Uraian Tugas
Technical Skills:
Programming Languages: Proficiency in Python (especially for data science, AI Models, Datasets, and Training) is a must.
Machine Learning: Familiarity with machine learning algorithms and their applications in data science is becoming increasingly important.
Mastering Asterisk is a must.
Familiarity with SQL for database querying
Matering Git Version Control
Statistical Knowledge: A solid understanding of statistical concepts like hypothesis testing, regression analysis, and probability is essential.
Data Wrangling: Ability to clean, manipulate, and transform data from various sources to prepare it for analysis.
Data Visualization: Expertise in using tools like Tableau or libraries like matplotlib to create clear and impactful visualizations that communicate insights effectively.
Soft Skills:
Problem-Solving Aptitude: A knack for breaking down complex problems into manageable parts and finding creative solutions through data analysis.

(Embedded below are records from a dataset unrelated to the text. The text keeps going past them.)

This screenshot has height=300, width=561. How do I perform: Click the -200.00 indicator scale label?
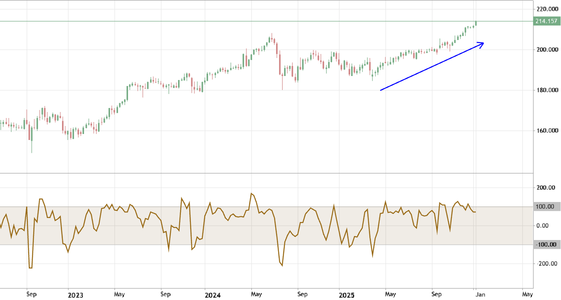pos(546,264)
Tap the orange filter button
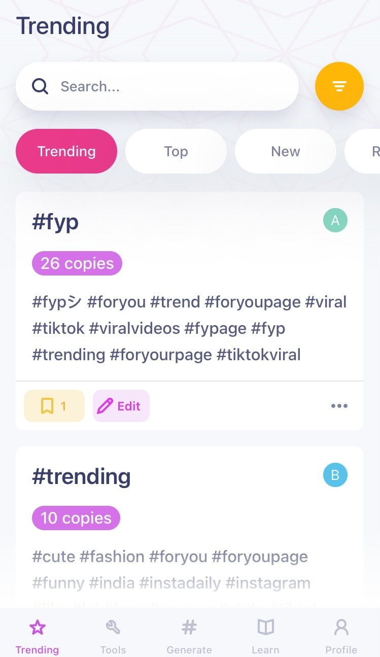This screenshot has width=380, height=657. pos(339,86)
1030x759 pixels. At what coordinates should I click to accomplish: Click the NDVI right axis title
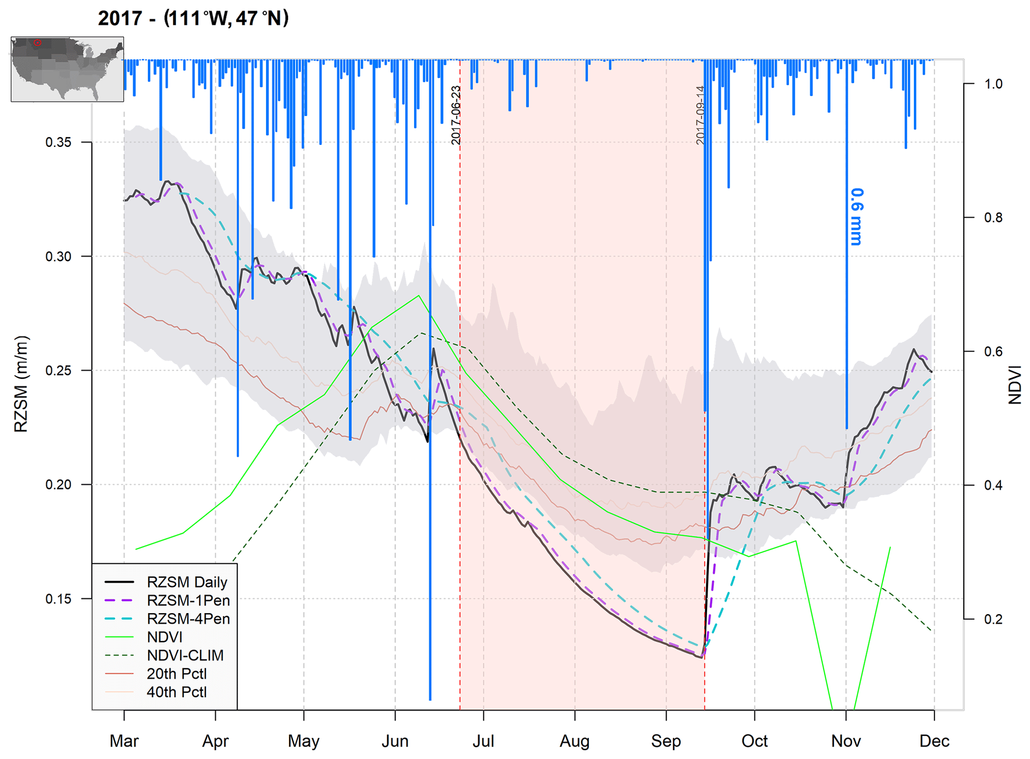[x=1015, y=384]
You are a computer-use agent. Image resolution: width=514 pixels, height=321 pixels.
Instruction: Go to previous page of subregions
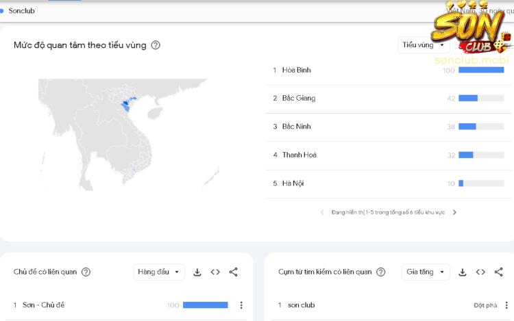tap(323, 212)
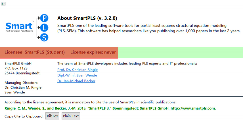The width and height of the screenshot is (243, 122).
Task: Click the blue P circle in logo
Action: point(44,18)
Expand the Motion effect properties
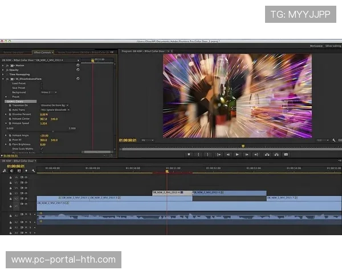 click(3, 66)
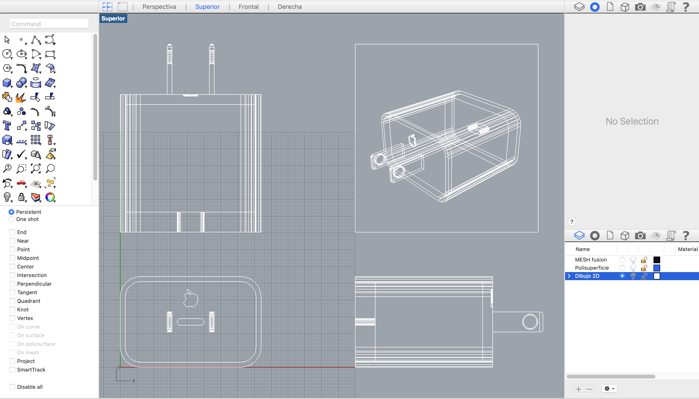This screenshot has height=399, width=699.
Task: Expand the Dibujo 2D layer
Action: 569,276
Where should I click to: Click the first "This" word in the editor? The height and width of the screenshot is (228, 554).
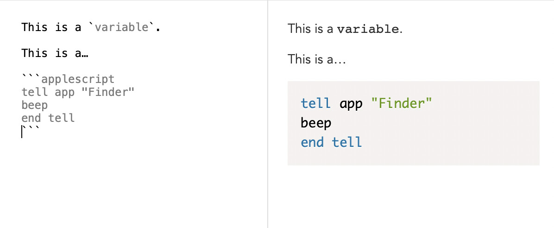click(34, 27)
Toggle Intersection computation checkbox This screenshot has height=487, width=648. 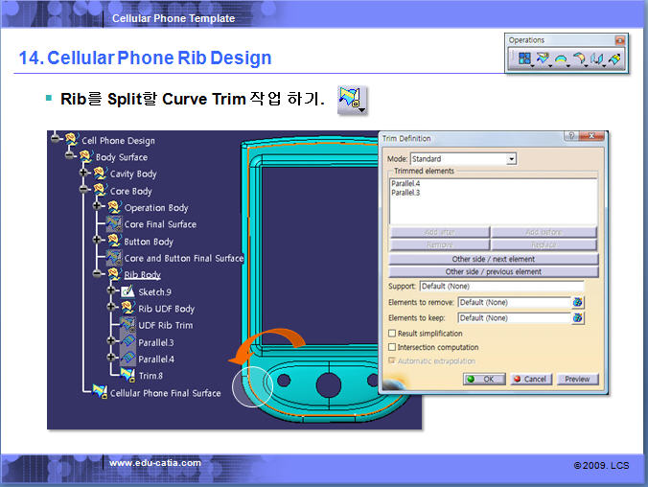coord(391,347)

Communication Skills: The ability to translate complex data findings into clear and concise explanations for both technical and non-technical audiences.
Collaboration: Data scientists often work within teams, so the ability to collaborate effectively with engineers, product managers, and other stakeholders is crucial.
Education and Experience:
Minimum 1 Year Experience in a related field.
A Bachelor's degree in a quantitative field like Computer Science, Statistics, or Mathematics is generally preferred.
A Master's degree in Data Science or a related field can be advantageous.
Experience in a data-related role, such as data analyst, is a plus.
The amount of experience required can vary depending on the specific job role and seniority level.